Jacen se força à lever le pouce pour indiquer à la jeune fille que tout allait bien. Ils revinrent ensemble vers le sas du sous-marin. Jacen agita la main en direction d’Anja. La jeune femme fit signe qu’elle les rejoindrait bientôt.

Rassurés, Jacen et Tenel Ka franchirent le champ de force. De l’autre côté les attendait une chaleur bienveillante…

Cilghal et Zekk avaient fini d’ouvrir un passage à l’Elfa.

Anja avait travaillé aussi dur qu’elle le pouvait. Elle ne savait pas utiliser la Force. Jusque-là, seule l’andris lui avait permis de manier un sabre laser. Mais elle était libérée de sa dépendance. Jamais plus elle ne consommerait d’épice…

La jeune femme se sentait comme une usurpatrice avec son sabre laser acheté à un colporteur. Elle savait combien Zekk avait travaillé dur pour fabriquer son arme.
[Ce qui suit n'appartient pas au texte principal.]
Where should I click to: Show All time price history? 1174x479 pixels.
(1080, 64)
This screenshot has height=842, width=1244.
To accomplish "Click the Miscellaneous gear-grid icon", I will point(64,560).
Pourtant le jeune homme avait gagné le droit de porter son sabre laser. La Force le guidait. Anja ne possédait pas vraiment le sien. C’était une arme de Jedi, et elle n’en deviendrait jamais un.

Au fond, c’était un symbole de sa dépendance. L’habitude de se reposer sur quelque chose qui ne faisait pas partie d’elle.

Absorbée par ses pensées maussades, Anja se dirigea vers le sous-marin. En contournant un aileron, elle aperçut un minuscule objet coincé dans le système d’arrimage : une ampoule d’andris préservée par la température glaciale de l’océan polaire.

Anja tendit la main vers l’ampoule. De l’épice ! Elle pouvait s’offrir une dernière dose…

Non. Plus jamais.

La jeune femme lâcha l’ampoule qui continua à flotter devant elle comme pour la mettre au défi de changer d’avis.

Anja activa son sabre laser et abattit la lame sur la fiole. Elle fixa l’arme qu’elle tenait et réalisa qu’elle venait de s’en servir pour la dernière fois. Curieusement, cette pensée l’apaisa.

Elle lâcha le sabre laser et le regarda sombrer. Puis elle s’en retourna vers la tiédeur et la camaraderie qui l’attendaient dans le sous-marin.